Я умолк — действительно. Какие уж тут идеалы! Небольшой лом, который я нес, чтобы снова продолбить прорубь, замерзшую за сутки, через дырявые варежки мои обжигал холодом пальцы, и хорошо еще, что, выходя из дому, я догадался прихватить лом тряпицей. Поясницын тащил две складные скамеечки и снасти.
Через какое-то время мы были на месте, продолбили лед, выбрали куски его из луночки и принялись за ловлю. Так как ветер дул со стороны города, мы сели к городу спиной.
Описание способа зимнего ужения наваги из-подо льда не входит в мои планы. Скажу лишь, что нам повезло — клевать стало сразу, и клевать чудесно. Мы тащили рыбину за рыбиной, снимали с крючков и бросали на снег. Через несколько минут рыба засыпала.
— Если не перестанет клевать, — сказал Поясницын, — к полуночи с полпуда изловим. И пойдем домой… Сейчас же Тоня и поджарит.
Жареная навага! Я был голоден, и мой рот наполнился слюной.
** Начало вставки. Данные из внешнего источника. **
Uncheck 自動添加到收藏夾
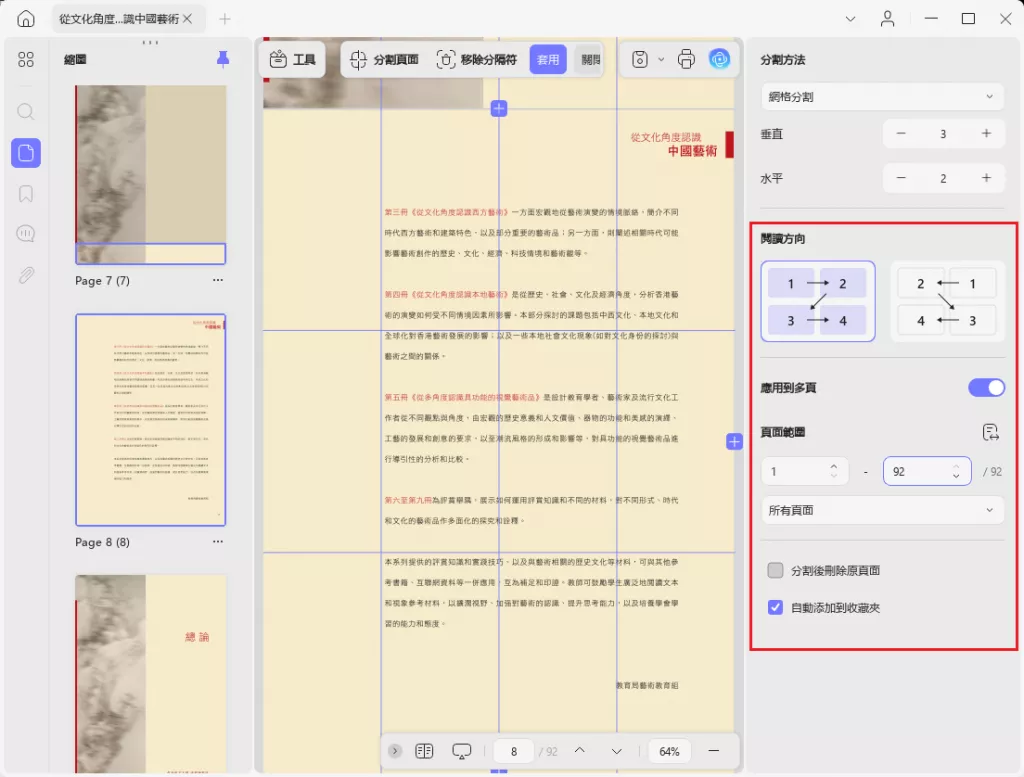 pyautogui.click(x=774, y=607)
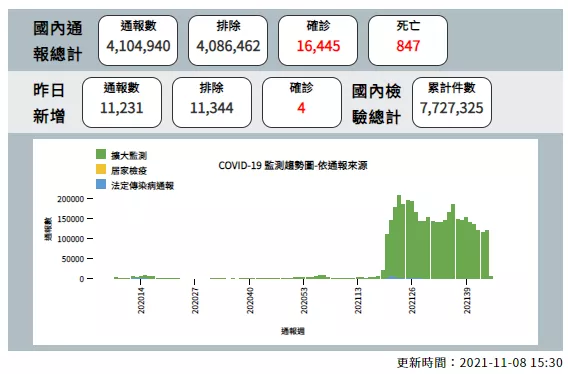
Task: Click the green 擴大監測 legend swatch
Action: (x=101, y=154)
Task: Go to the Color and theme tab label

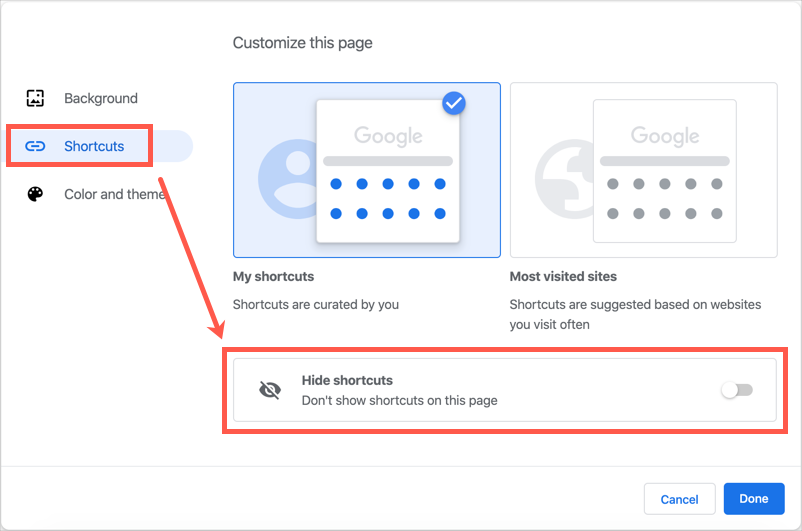Action: tap(114, 194)
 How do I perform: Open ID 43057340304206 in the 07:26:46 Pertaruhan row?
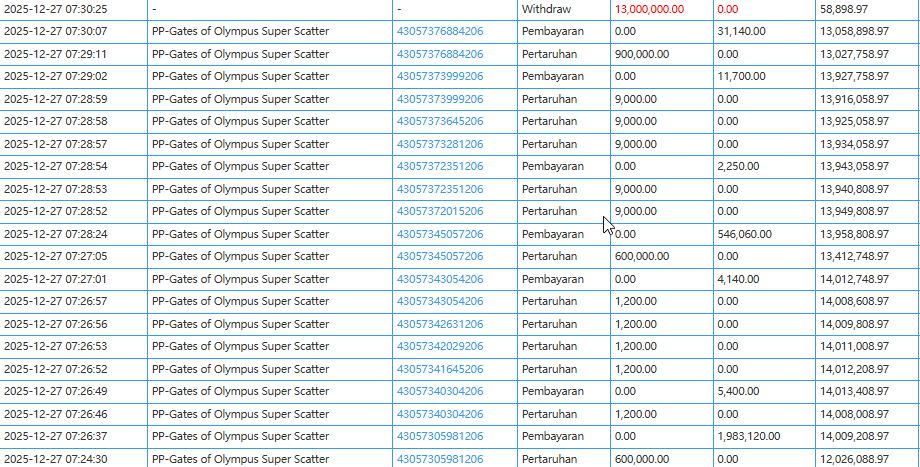click(440, 414)
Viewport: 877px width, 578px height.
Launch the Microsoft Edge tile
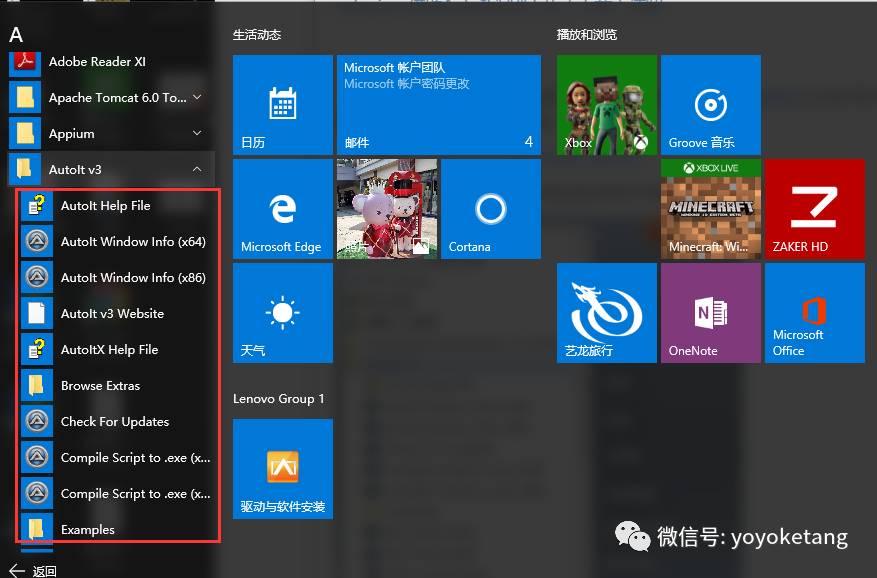pos(282,209)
Навага, только что выловленная и зажаренная, которую можно будет есть до отвала, — предвкушение этого не может не взволновать голодного человека!
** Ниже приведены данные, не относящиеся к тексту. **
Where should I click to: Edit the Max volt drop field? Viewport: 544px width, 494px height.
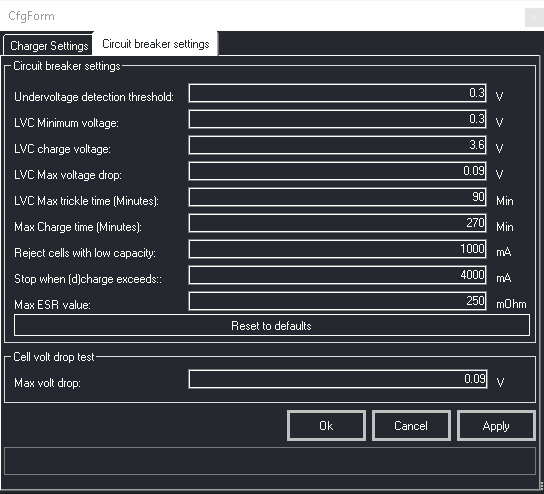click(338, 379)
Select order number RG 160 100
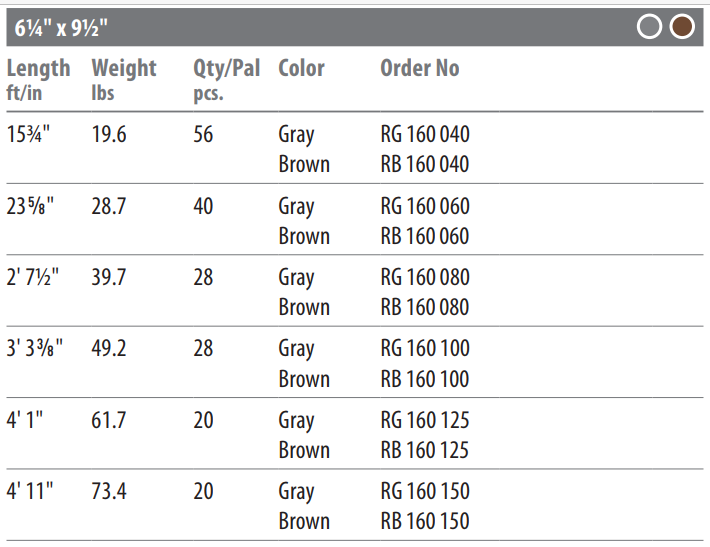This screenshot has height=547, width=710. click(x=425, y=349)
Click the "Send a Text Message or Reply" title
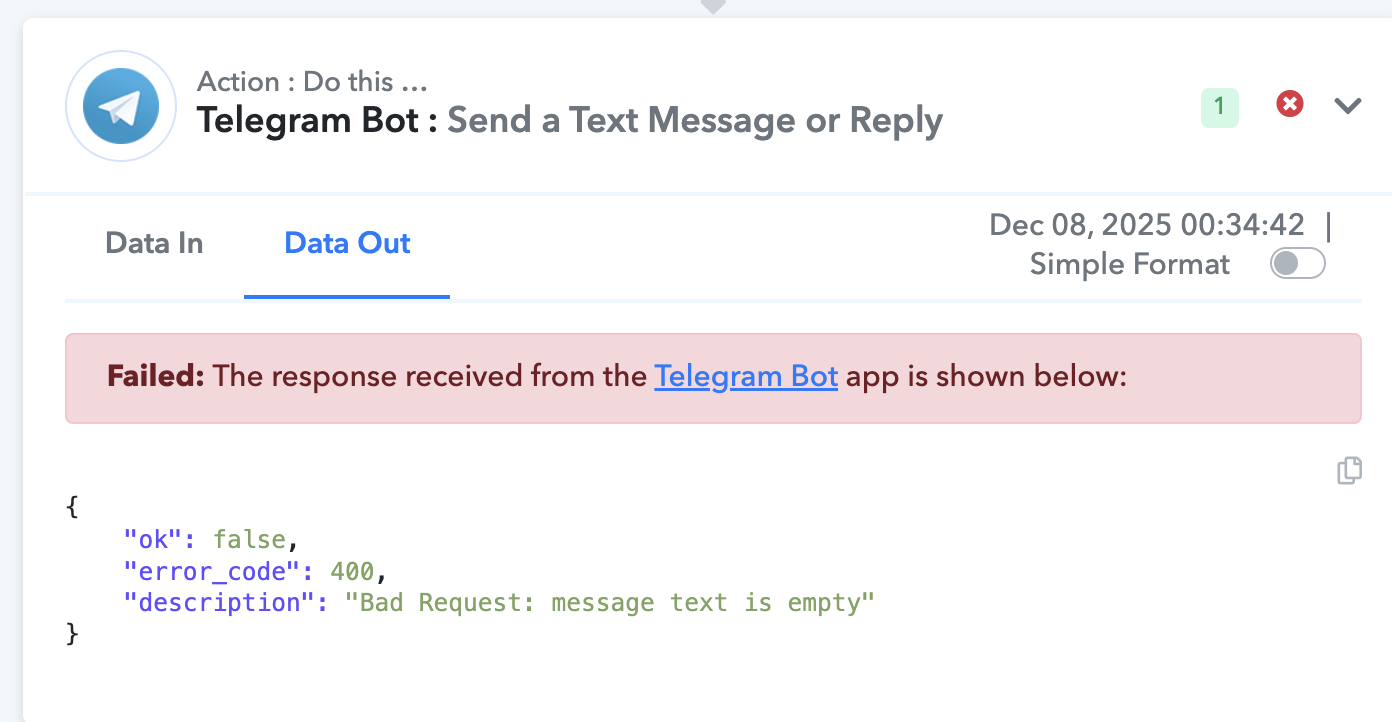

— Чудесно! — сказал я. — Я у наваги, между прочим, хвосты люблю, если они подсушены до хруста в зубах.
— А к наваге — рюмочку!..
— А разве есть? — и у меня даже печенка заиграла.
— У нашей Тони всегда спирт найдется — она сейчас, кажется, с контрабандистами пугается.
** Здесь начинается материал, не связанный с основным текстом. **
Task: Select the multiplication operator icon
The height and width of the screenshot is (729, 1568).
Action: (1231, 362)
Тут мое уже зябнущее тело ощутило всю сладость тепла нашей маленькой хатки, нагретой жарко топящейся железной печкой; в ноздрях своих я учуял запах жарящейся рыбы, которую «наша Тоня», не переставая болтать с нами, потряхивает на сковородке… И момент возвращения домой с тяжелым грузом наловленной рыбы показался мне верхом блаженства.
Но — «наша Тоня», как мы ее называли…
Ее, почти замерзающую, месяца полтора назад подобрал в юроде и ночью доставил в нашу лачугу сердобольный Коля И она, продолжая заниматься тем же, чем занималась и до этого осталась жить у нас. Тоня не была женщиной из низов — когда— то она была чем-то, настолько чем-то, что еще теперь могла поговорить о театре и о музыке; она, как и мы, сшибленные революцией с каких-то не совсем последних ступенек социальной лестницы, опустилась до своего настоящего положения совсем недавно, как и нас лишь недавно обстоятельства заставили заниматься рыболовным браконьерством.